> _Work request_
Scan the data below and pick out the lines containing the word "Select".

> _Material for this exercise_
# # # # # # #

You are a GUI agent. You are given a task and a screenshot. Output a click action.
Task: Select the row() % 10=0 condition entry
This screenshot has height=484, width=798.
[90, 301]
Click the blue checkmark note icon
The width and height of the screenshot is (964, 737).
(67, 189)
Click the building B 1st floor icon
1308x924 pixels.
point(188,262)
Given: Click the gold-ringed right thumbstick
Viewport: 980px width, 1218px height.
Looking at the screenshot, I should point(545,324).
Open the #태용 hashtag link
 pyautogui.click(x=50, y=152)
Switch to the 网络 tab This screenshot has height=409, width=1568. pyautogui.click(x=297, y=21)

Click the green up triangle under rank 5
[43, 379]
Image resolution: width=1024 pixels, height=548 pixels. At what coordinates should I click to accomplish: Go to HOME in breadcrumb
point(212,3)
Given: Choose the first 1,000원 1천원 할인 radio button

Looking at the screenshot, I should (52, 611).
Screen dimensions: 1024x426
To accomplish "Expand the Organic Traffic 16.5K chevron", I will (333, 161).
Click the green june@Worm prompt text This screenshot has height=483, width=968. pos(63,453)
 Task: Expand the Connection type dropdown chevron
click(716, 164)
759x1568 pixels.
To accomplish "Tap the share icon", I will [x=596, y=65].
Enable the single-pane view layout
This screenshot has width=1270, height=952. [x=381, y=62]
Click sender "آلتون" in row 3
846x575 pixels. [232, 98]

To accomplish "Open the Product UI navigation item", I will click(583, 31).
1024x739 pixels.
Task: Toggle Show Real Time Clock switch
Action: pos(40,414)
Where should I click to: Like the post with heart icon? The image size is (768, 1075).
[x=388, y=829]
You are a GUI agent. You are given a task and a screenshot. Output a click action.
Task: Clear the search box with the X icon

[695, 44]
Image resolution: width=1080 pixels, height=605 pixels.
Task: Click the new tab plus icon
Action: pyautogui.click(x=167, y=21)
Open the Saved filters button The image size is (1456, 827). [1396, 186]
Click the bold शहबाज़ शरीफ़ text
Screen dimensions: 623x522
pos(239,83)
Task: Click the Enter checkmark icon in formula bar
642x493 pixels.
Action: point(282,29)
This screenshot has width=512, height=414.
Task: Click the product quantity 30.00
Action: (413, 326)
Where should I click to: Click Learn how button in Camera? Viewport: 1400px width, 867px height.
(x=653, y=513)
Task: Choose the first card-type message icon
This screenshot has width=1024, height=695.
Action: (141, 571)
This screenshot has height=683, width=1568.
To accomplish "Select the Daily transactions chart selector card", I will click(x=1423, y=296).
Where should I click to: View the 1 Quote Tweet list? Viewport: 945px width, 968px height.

# # # # # # #

> _Exercise answer_
Task: Select the row() % 10=0 condition entry
To accomplish "Select the Daily transactions chart selector card", I will click(x=1423, y=296).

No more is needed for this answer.